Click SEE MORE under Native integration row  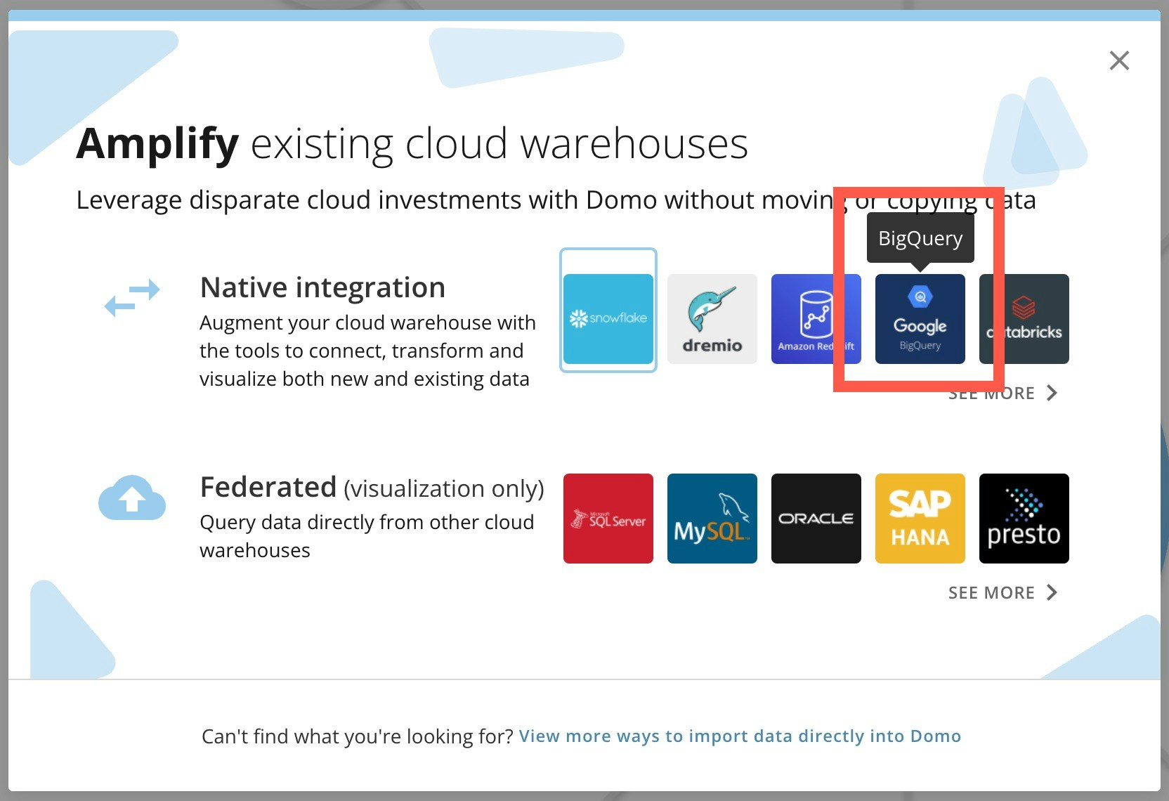[992, 393]
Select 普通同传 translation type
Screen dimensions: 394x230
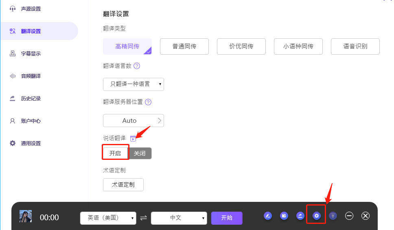[x=184, y=46]
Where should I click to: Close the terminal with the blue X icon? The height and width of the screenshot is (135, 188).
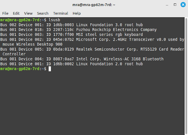pyautogui.click(x=183, y=5)

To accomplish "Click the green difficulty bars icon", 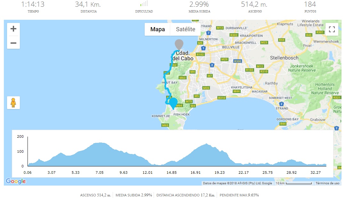I will [144, 4].
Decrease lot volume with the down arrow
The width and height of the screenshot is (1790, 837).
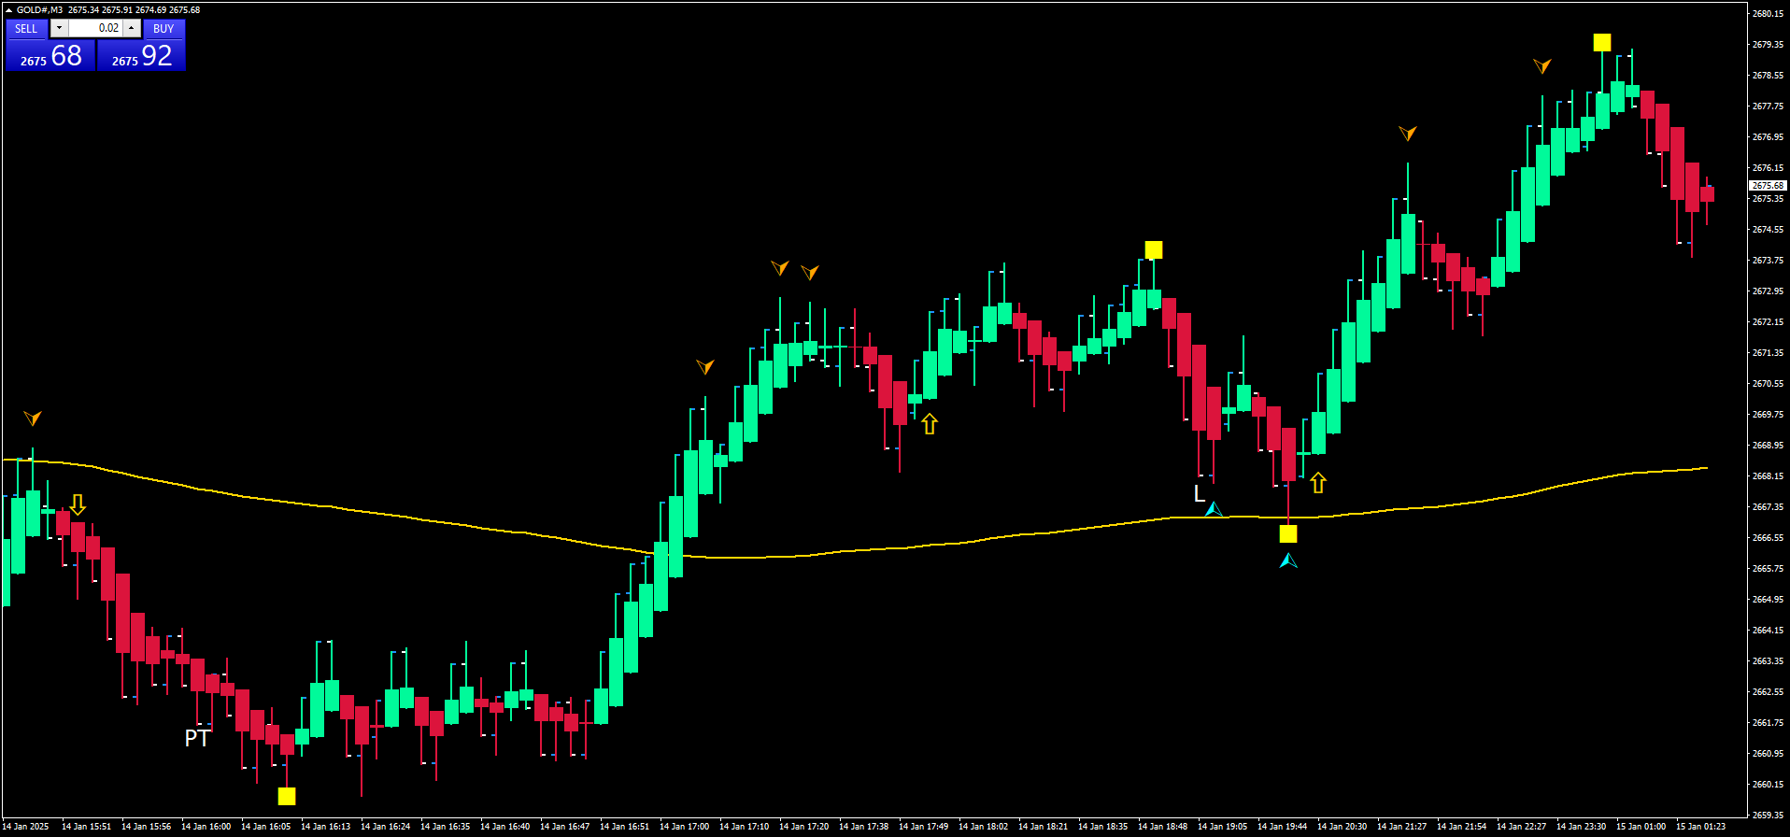point(59,28)
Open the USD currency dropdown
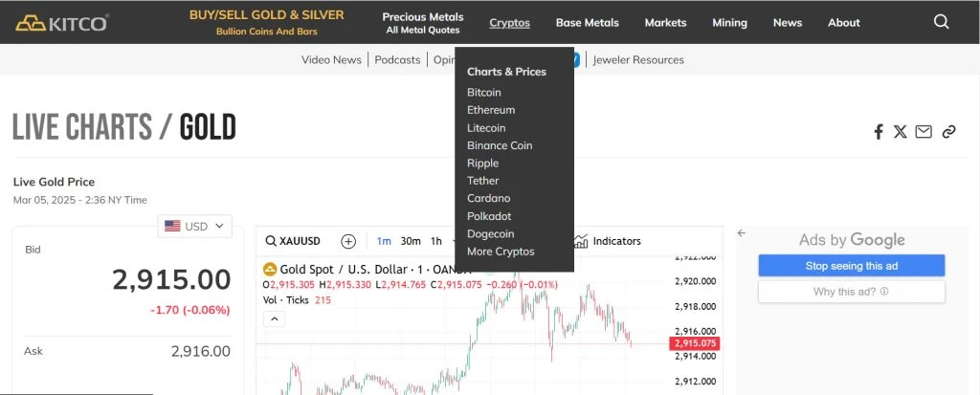The image size is (980, 395). (x=194, y=227)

━━━━━━━━

_Written problem_
Edit the lines starting at the one containing "Decrease lot volume with the down arrow" and ending at the end of the records, replacing "dropdown" with "menu" and leaving all else unchanged. Give only those lines, without the pictures.

_Exercise output_
Decrease lot volume with the down arrow
The width and height of the screenshot is (1790, 837).
point(59,28)
Open the USD currency menu
The image size is (980, 395). (x=194, y=227)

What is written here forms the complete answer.